Helping these hibernating animals is relatively easy and now is a good time to consider what you and your garden can offer in the way of shelter.
Hedgehogs will make their nest under dense shrubs or within piles of sticks and leaves. So when raking the dead leaves from your lawn or patio, consider making a leaf pile in a quiet corner or under shrubs, just in case your hedgehogs are still seeking somewhere to curl up.
Hedgehogs will also be looking to increase their fat reserves before hibernation, so try leaving some tinned cat or dog food out overnight, accompanied by a dish of fresh water. Contrary to popular opinion, you should avoid leaving bread and milk for hedgehogs. Further information on what to feed hedgehogs can be found on the British Hedgehog Preservation Society at www.britishhedgehogs.org.uk
Slowworms benefit from area of your garden where they can create burrows to overwinter in. These sites need to be well-drained and remain frost free. Possible places include under rocks in a rockery, below a stone or brick edging, or within log piles or compost heaps. My compost heap is made from recycled pallets and includes numerous spaces for animals to crawl or burrow in. This type of open access heap is much preferable to the enclosed plastic compost bins which exclude many animals.

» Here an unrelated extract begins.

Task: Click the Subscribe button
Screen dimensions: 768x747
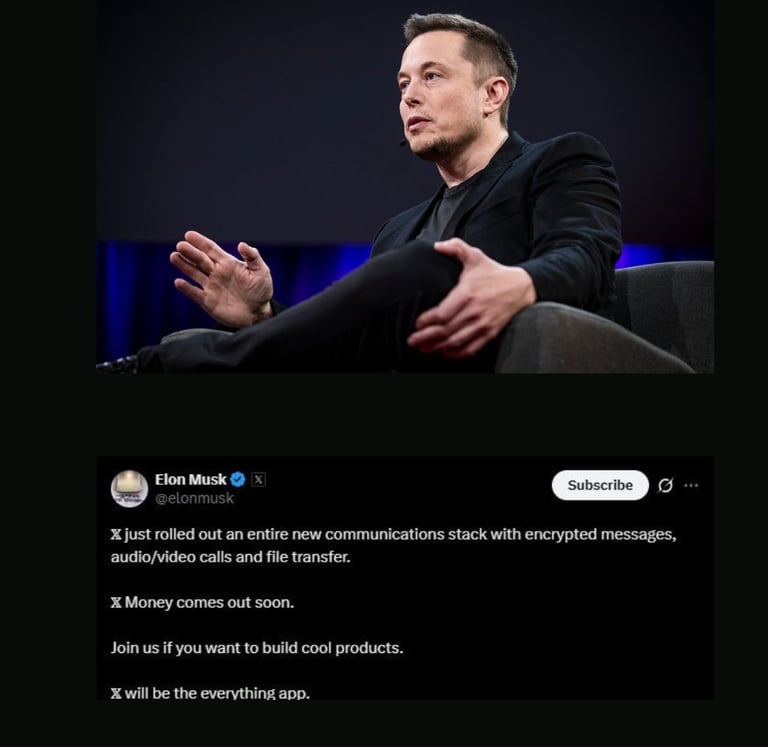Action: tap(600, 485)
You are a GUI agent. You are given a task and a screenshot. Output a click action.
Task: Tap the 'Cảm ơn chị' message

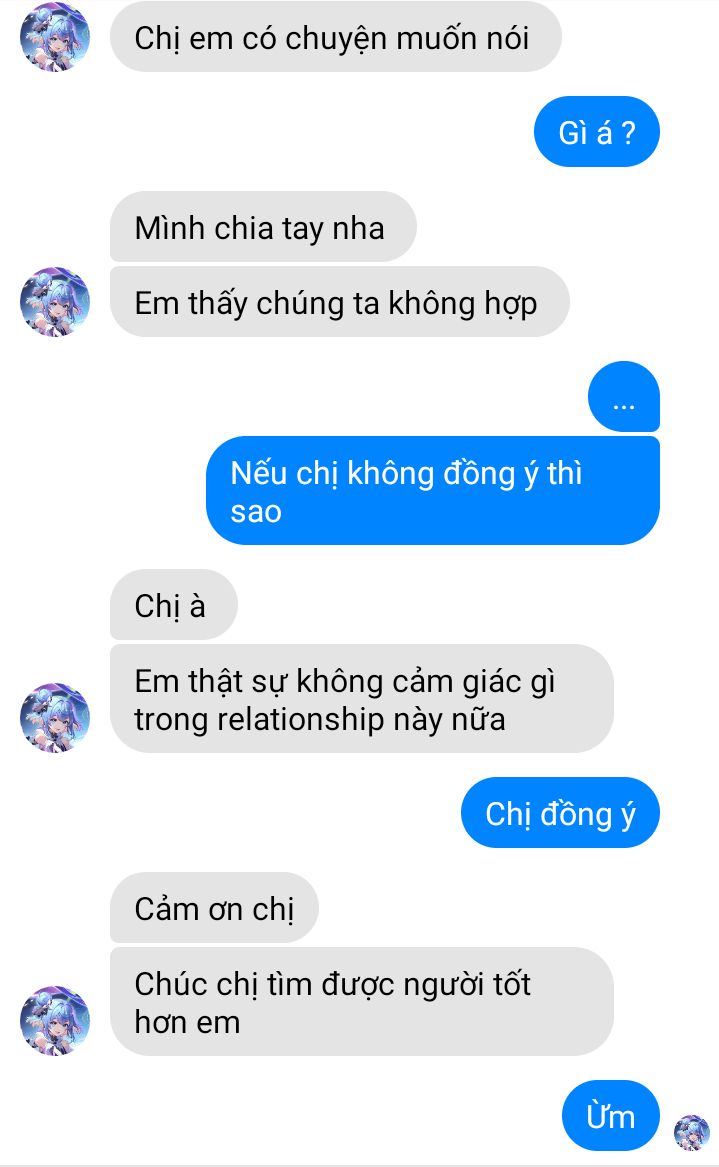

Ladybirds and lacewings can be catered for in your garden by providing an insect house. These can be purchased from a range of suppliers or made at home. Cut the top off a plastic drinks bottle, fill the bottom half with leaves and sticks, and then insert either bamboo canes or lengths of rolled up cardboard. Once filled, place or hang your insect home in a sunny spot, on the ground, on a wall or on the branch of a tree. Further guidance can be found at the BBC’s breathing places web site: www.bbc.co.uk/breathingplaces/bug_home/.
By providing a winter home for your garden’s hibernators you will gain the satisfaction of seeing all these species appearing again in spring. You should also benefit from some extra natural pest control. Hedgehogs and slowworms are particularly good at keeping slug populations in check, while ladybirds and lacewings will make short work of any aphid outbreaks.